▶ [WHAT IS ASKED]
Transcribe the following lines exactly as they appear.

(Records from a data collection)
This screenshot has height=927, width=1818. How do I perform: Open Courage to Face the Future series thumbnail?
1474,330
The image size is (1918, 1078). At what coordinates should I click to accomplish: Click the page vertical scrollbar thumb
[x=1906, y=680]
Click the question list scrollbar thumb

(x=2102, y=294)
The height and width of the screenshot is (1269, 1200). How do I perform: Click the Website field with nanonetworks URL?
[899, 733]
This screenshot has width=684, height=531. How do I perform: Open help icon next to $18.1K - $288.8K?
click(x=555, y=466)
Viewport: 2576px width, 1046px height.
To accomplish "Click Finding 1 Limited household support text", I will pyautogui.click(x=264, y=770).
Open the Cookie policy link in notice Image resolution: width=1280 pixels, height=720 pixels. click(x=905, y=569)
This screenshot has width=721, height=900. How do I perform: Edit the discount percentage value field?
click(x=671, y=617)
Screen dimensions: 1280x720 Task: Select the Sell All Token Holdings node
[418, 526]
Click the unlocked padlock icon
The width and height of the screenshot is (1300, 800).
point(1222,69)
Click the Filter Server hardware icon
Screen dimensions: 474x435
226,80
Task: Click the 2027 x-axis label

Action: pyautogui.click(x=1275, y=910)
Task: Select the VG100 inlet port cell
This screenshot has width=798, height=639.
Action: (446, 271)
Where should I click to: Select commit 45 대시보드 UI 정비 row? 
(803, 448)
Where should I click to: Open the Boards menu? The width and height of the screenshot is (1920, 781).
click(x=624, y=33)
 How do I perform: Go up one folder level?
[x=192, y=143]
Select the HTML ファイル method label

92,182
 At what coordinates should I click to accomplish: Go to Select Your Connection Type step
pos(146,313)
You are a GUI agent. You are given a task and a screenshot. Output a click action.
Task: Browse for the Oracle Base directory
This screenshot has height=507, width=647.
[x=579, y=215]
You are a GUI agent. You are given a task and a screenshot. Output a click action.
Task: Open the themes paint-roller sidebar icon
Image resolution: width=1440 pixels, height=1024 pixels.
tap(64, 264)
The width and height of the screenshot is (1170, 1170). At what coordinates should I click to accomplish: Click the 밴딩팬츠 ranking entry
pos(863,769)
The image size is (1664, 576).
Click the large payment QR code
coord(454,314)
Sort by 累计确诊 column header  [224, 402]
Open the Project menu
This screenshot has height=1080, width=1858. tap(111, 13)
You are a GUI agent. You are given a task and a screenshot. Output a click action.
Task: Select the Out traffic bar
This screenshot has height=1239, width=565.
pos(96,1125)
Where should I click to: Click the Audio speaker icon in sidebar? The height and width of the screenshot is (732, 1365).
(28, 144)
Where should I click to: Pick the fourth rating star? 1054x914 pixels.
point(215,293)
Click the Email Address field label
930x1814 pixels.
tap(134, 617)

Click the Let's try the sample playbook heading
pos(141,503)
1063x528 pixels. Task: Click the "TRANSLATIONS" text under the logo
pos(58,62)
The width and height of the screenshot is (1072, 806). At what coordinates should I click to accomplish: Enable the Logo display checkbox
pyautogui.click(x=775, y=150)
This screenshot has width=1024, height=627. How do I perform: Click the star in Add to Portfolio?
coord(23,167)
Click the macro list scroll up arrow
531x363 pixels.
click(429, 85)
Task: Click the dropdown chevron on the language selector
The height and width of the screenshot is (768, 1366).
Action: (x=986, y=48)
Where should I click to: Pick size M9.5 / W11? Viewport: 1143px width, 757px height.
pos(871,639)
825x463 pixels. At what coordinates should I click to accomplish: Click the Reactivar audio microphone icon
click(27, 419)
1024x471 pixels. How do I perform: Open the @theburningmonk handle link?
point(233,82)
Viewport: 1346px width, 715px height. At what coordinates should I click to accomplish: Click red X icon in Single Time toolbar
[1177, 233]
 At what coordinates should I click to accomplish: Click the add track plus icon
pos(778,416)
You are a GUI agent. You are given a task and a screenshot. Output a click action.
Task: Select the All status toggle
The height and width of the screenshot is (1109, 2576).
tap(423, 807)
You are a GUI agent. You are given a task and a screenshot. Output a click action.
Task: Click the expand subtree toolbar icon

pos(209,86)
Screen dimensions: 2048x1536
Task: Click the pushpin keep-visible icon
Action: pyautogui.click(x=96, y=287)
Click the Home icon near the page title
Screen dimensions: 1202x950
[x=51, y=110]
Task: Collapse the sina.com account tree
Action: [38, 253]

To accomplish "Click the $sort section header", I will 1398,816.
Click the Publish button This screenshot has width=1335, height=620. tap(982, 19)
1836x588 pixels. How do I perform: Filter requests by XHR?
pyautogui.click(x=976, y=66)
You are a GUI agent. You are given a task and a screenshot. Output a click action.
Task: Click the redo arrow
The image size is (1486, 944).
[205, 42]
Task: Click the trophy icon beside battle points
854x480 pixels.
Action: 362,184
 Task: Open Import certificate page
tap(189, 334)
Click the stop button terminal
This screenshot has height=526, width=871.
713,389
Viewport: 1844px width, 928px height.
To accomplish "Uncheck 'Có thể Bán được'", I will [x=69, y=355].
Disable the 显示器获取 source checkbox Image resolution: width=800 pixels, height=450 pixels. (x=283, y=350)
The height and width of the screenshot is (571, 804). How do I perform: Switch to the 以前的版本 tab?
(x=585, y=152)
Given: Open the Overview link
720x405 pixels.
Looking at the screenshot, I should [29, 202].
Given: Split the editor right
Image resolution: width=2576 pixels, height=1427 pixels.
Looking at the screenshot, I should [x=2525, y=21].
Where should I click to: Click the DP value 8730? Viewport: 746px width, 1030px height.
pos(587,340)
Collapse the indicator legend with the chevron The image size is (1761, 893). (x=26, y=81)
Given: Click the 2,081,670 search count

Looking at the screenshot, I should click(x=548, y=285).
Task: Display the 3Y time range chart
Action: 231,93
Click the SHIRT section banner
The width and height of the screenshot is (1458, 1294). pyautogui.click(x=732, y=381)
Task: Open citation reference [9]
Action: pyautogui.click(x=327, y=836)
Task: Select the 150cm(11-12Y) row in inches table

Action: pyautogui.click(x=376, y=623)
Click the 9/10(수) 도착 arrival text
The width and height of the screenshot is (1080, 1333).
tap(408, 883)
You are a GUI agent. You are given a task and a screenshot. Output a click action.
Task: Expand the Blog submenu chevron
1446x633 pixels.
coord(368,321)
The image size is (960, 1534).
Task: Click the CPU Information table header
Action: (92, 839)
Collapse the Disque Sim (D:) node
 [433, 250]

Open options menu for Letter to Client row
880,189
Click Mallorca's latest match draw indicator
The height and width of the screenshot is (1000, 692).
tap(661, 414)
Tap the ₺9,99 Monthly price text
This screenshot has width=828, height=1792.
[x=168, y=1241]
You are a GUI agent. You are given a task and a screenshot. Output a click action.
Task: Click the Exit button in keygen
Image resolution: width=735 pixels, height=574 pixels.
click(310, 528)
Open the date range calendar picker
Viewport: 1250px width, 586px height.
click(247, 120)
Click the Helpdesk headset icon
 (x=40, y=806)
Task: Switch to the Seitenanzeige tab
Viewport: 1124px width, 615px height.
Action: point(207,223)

▶ [SOLUTION]
This screenshot has height=927, width=1818. How do I perform: Open Courage to Face the Future series thumbnail?
1474,330
The image size is (1918, 1078). At what coordinates should I click to accomplish: Click the page vertical scrollbar thumb
[x=1906, y=680]
Click the question list scrollbar thumb

(x=2102, y=294)
The height and width of the screenshot is (1269, 1200). How do I perform: Click the Website field with nanonetworks URL?
[899, 733]
This screenshot has width=684, height=531. How do I perform: Open help icon next to $18.1K - $288.8K?
click(x=555, y=466)
Viewport: 2576px width, 1046px height.
To accomplish "Click Finding 1 Limited household support text", I will pyautogui.click(x=264, y=770).
Open the Cookie policy link in notice Image resolution: width=1280 pixels, height=720 pixels. click(x=905, y=569)
This screenshot has width=721, height=900. How do I perform: Edit the discount percentage value field?
click(x=671, y=617)
Screen dimensions: 1280x720 Task: Select the Sell All Token Holdings node
[418, 526]
Click the unlocked padlock icon
The width and height of the screenshot is (1300, 800).
point(1222,69)
Click the Filter Server hardware icon
Screen dimensions: 474x435
226,80
Task: Click the 2027 x-axis label

Action: pyautogui.click(x=1275, y=910)
Task: Select the VG100 inlet port cell
This screenshot has width=798, height=639.
Action: (446, 271)
Where should I click to: Select commit 45 대시보드 UI 정비 row? 
(803, 448)
Where should I click to: Open the Boards menu? The width and height of the screenshot is (1920, 781).
click(x=624, y=33)
 How do I perform: Go up one folder level?
[x=192, y=143]
Select the HTML ファイル method label

92,182
 At what coordinates should I click to accomplish: Go to Select Your Connection Type step
pos(146,313)
You are a GUI agent. You are given a task and a screenshot. Output a click action.
Task: Browse for the Oracle Base directory
This screenshot has height=507, width=647.
[x=579, y=215]
You are a GUI agent. You are given a task and a screenshot. Output a click action.
Task: Open the themes paint-roller sidebar icon
Image resolution: width=1440 pixels, height=1024 pixels.
tap(64, 264)
The width and height of the screenshot is (1170, 1170). At what coordinates should I click to accomplish: Click the 밴딩팬츠 ranking entry
pos(863,769)
The image size is (1664, 576).
Click the large payment QR code
coord(454,314)
Sort by 累计确诊 column header  [224, 402]
Open the Project menu
This screenshot has height=1080, width=1858. tap(111, 13)
You are a GUI agent. You are given a task and a screenshot. Output a click action.
Task: Select the Out traffic bar
This screenshot has height=1239, width=565.
pos(96,1125)
Where should I click to: Click the Audio speaker icon in sidebar? The height and width of the screenshot is (732, 1365).
(28, 144)
Where should I click to: Pick the fourth rating star? 1054x914 pixels.
point(215,293)
Click the Email Address field label
930x1814 pixels.
tap(134, 617)

Click the Let's try the sample playbook heading
pos(141,503)
1063x528 pixels. Task: Click the "TRANSLATIONS" text under the logo
pos(58,62)
The width and height of the screenshot is (1072, 806). At what coordinates should I click to accomplish: Enable the Logo display checkbox
pyautogui.click(x=775, y=150)
This screenshot has width=1024, height=627. How do I perform: Click the star in Add to Portfolio?
coord(23,167)
Click the macro list scroll up arrow
531x363 pixels.
click(429, 85)
Task: Click the dropdown chevron on the language selector
The height and width of the screenshot is (768, 1366).
Action: (x=986, y=48)
Where should I click to: Pick size M9.5 / W11? Viewport: 1143px width, 757px height.
pos(871,639)
825x463 pixels. At what coordinates should I click to accomplish: Click the Reactivar audio microphone icon
click(27, 419)
1024x471 pixels. How do I perform: Open the @theburningmonk handle link?
point(233,82)
Viewport: 1346px width, 715px height. At what coordinates should I click to accomplish: Click red X icon in Single Time toolbar
[1177, 233]
 At what coordinates should I click to accomplish: Click the add track plus icon
pos(778,416)
You are a GUI agent. You are given a task and a screenshot. Output a click action.
Task: Select the All status toggle
The height and width of the screenshot is (1109, 2576).
tap(423, 807)
You are a GUI agent. You are given a task and a screenshot. Output a click action.
Task: Click the expand subtree toolbar icon

pos(209,86)
Screen dimensions: 2048x1536
Task: Click the pushpin keep-visible icon
Action: pyautogui.click(x=96, y=287)
Click the Home icon near the page title
Screen dimensions: 1202x950
[x=51, y=110]
Task: Collapse the sina.com account tree
Action: [38, 253]

To accomplish "Click the $sort section header", I will 1398,816.
Click the Publish button This screenshot has width=1335, height=620. tap(982, 19)
1836x588 pixels. How do I perform: Filter requests by XHR?
pyautogui.click(x=976, y=66)
You are a GUI agent. You are given a task and a screenshot. Output a click action.
Task: Click the redo arrow
The image size is (1486, 944).
[205, 42]
Task: Click the trophy icon beside battle points
854x480 pixels.
Action: 362,184
 Task: Open Import certificate page
tap(189, 334)
Click the stop button terminal
This screenshot has height=526, width=871.
713,389
Viewport: 1844px width, 928px height.
To accomplish "Uncheck 'Có thể Bán được'", I will [x=69, y=355].
Disable the 显示器获取 source checkbox Image resolution: width=800 pixels, height=450 pixels. (x=283, y=350)
The height and width of the screenshot is (571, 804). How do I perform: Switch to the 以前的版本 tab?
(x=585, y=152)
Given: Open the Overview link
720x405 pixels.
Looking at the screenshot, I should [29, 202].
Given: Split the editor right
Image resolution: width=2576 pixels, height=1427 pixels.
Looking at the screenshot, I should [x=2525, y=21].
Where should I click to: Click the DP value 8730? Viewport: 746px width, 1030px height.
pos(587,340)
Collapse the indicator legend with the chevron The image size is (1761, 893). (x=26, y=81)
Given: Click the 2,081,670 search count

Looking at the screenshot, I should click(x=548, y=285).
Task: Display the 3Y time range chart
Action: 231,93
Click the SHIRT section banner
The width and height of the screenshot is (1458, 1294). pyautogui.click(x=732, y=381)
Task: Open citation reference [9]
Action: pyautogui.click(x=327, y=836)
Task: Select the 150cm(11-12Y) row in inches table

Action: pyautogui.click(x=376, y=623)
Click the 9/10(수) 도착 arrival text
The width and height of the screenshot is (1080, 1333).
tap(408, 883)
You are a GUI agent. You are given a task and a screenshot. Output a click action.
Task: Expand the Blog submenu chevron
1446x633 pixels.
coord(368,321)
The image size is (960, 1534).
Task: Click the CPU Information table header
Action: (92, 839)
Collapse the Disque Sim (D:) node
 [433, 250]

Open options menu for Letter to Client row
880,189
Click Mallorca's latest match draw indicator
The height and width of the screenshot is (1000, 692).
tap(661, 414)
Tap the ₺9,99 Monthly price text
This screenshot has width=828, height=1792.
[x=168, y=1241]
You are a GUI agent. You are given a task and a screenshot. Output a click action.
Task: Click the Exit button in keygen
Image resolution: width=735 pixels, height=574 pixels.
click(310, 528)
Open the date range calendar picker
Viewport: 1250px width, 586px height.
click(247, 120)
Click the Helpdesk headset icon
 (x=40, y=806)
Task: Switch to the Seitenanzeige tab
Viewport: 1124px width, 615px height.
Action: point(207,223)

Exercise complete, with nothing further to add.